Consegna dell'esercizio >> Cita per intero, parola per parola, il brano sul tentato assassinio di Nicolas Maduro.

Brano citato >>

━━━━━━━━━━━━━━━━

Il 4 agosto di quest’anno, mancando solo tre giorni perché Juan Manuel Santos consegnasse la presidenza della Colombia a Ivan Duque, si è realizzato un tentato assassinio contro il Presidente venezuelano Nicolas Maduro.
A poche ore dall’attentato, le prime indagini hanno condotto in Colombia ed il Presidente Maduro ha pubblicamente segnalato la responsabilità del presidente uscente Santos.
Non sarebbe la prima volta che Santos compie atti di guerra violando territori di paesi vicini alla Colombia, poiché si ricorda che è stato lui, come ministro della difesa, ha dirigere il bombardamento contro il territorio ecuadoriano, nel 2008, come parte della “Operazione Fenix“.
Juan Manuel Santos è sembrato intrappolato tra due eventi storici: la fine del suo mandato, la prima settimana di agosto, e l’annuncio di nuove misure economiche da parte del Presidente venezuelano, l’ultima settimana di luglio.
Una delle decisioni che ha causato più trambusto nei media colombiano è stato l’annuncio di nuovi prezzi e normative sulla vendita di benzina, la cui prima vittima saranno gli interessi economici delle mafie colombiane legate al contrabbando di estrazione di combustibili dal Venezuela. Ma anche ne soffrirebbe tutto lo stato colombiano che ha istituito meccanismi per beneficiarsi direttamente di questa attività illecita e smorzare, con essa, la debacle socio-economica in cui ha sottomesso i popoli del confine con il Venezuela e soprattutto quello di Cucuta, capitale del dipartimento del Nord di Santader e la più grande delle città che confinano con il nostro paese, la cui economia si attiva, principalmente, parassitando l’economia venezuelana.

━━━━━━━━━━━━━━━━

Record forniti >>
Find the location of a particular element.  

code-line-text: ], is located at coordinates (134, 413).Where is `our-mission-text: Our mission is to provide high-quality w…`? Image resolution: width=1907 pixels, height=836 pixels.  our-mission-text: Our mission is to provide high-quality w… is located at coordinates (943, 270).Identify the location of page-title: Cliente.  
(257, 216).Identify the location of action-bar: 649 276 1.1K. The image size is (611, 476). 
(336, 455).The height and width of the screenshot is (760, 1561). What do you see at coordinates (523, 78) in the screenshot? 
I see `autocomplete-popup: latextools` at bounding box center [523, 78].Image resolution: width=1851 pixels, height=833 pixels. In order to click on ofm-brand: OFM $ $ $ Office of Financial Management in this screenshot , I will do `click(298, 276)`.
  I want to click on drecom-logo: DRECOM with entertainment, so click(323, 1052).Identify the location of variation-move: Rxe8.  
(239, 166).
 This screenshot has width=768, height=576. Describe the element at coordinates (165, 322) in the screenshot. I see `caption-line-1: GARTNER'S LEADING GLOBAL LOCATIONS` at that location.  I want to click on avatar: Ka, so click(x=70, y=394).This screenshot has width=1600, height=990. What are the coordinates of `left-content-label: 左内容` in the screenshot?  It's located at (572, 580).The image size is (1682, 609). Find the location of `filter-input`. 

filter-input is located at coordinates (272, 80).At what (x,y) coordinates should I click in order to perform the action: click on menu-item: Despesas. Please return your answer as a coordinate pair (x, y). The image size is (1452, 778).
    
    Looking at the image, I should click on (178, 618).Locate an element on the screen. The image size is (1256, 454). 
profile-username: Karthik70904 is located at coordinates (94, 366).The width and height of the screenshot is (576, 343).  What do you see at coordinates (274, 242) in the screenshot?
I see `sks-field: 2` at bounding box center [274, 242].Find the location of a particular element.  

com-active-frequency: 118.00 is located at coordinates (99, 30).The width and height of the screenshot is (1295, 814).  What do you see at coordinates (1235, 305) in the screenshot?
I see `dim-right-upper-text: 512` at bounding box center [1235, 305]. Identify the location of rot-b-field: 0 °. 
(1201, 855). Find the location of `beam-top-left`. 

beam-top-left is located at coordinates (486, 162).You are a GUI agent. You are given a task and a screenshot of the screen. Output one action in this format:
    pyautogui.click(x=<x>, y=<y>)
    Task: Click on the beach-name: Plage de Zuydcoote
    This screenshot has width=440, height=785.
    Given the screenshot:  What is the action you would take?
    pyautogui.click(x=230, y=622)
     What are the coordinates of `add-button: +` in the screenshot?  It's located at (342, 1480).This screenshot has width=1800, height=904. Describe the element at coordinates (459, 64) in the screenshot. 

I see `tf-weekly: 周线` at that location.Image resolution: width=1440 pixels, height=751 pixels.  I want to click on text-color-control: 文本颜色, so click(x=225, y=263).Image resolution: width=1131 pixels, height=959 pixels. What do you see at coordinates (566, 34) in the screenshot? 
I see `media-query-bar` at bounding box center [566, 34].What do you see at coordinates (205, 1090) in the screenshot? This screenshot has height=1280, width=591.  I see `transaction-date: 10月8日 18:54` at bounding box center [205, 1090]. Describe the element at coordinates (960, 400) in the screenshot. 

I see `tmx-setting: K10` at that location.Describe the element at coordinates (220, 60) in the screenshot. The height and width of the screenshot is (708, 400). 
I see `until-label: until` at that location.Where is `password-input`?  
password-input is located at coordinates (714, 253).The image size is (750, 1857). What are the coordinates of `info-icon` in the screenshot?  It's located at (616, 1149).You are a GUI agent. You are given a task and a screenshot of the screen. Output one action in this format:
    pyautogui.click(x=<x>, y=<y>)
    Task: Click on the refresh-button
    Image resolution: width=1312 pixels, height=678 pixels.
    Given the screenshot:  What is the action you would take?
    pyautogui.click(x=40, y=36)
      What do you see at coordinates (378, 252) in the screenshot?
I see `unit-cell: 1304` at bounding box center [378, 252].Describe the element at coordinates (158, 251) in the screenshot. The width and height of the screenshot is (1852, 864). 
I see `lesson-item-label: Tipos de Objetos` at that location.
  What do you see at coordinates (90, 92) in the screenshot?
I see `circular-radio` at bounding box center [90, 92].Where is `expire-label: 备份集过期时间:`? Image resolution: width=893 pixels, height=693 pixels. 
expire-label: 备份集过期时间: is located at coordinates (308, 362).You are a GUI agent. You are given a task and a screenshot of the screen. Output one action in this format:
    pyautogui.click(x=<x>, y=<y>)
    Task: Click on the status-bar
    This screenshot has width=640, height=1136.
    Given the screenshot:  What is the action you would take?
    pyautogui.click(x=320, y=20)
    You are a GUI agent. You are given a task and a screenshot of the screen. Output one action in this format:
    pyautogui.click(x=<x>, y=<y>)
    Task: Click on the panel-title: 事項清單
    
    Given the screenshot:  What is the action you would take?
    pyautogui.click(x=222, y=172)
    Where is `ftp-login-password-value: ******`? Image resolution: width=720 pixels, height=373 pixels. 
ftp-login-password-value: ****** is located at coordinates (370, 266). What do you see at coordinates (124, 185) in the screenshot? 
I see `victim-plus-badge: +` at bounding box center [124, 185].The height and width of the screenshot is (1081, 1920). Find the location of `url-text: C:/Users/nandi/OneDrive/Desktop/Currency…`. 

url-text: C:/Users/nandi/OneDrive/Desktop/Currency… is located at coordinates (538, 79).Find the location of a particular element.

━━━━━━━━━━━━━━━━

Risultato >>
Il 4 agosto di quest’anno, mancando solo tre giorni perché Juan Manuel Santos consegnasse la presidenza della Colombia a Ivan Duque, si è realizzato un tentato assassinio contro il Presidente venezuelano Nicolas Maduro.
A poche ore dall’attentato, le prime indagini hanno condotto in Colombia ed il Presidente Maduro ha pubblicamente segnalato la responsabilità del presidente uscente Santos.
Non sarebbe la prima volta che Santos compie atti di guerra violando territori di paesi vicini alla Colombia, poiché si ricorda che è stato lui, come ministro della difesa, ha dirigere il bombardamento contro il territorio ecuadoriano, nel 2008, come parte della “Operazione Fenix“.
Juan Manuel Santos è sembrato intrappolato tra due eventi storici: la fine del suo mandato, la prima settimana di agosto, e l’annuncio di nuove misure economiche da parte del Presidente venezuelano, l’ultima settimana di luglio.
Una delle decisioni che ha causato più trambusto nei media colombiano è stato l’annuncio di nuovi prezzi e normative sulla vendita di benzina, la cui prima vittima saranno gli interessi economici delle mafie colombiane legate al contrabbando di estrazione di combustibili dal Venezuela. Ma anche ne soffrirebbe tutto lo stato colombiano che ha istituito meccanismi per beneficiarsi direttamente di questa attività illecita e smorzare, con essa, la debacle socio-economica in cui ha sottomesso i popoli del confine con il Venezuela e soprattutto quello di Cucuta, capitale del dipartimento del Nord di Santader e la più grande delle città che confinano con il nostro paese, la cui economia si attiva, principalmente, parassitando l’economia venezuelana.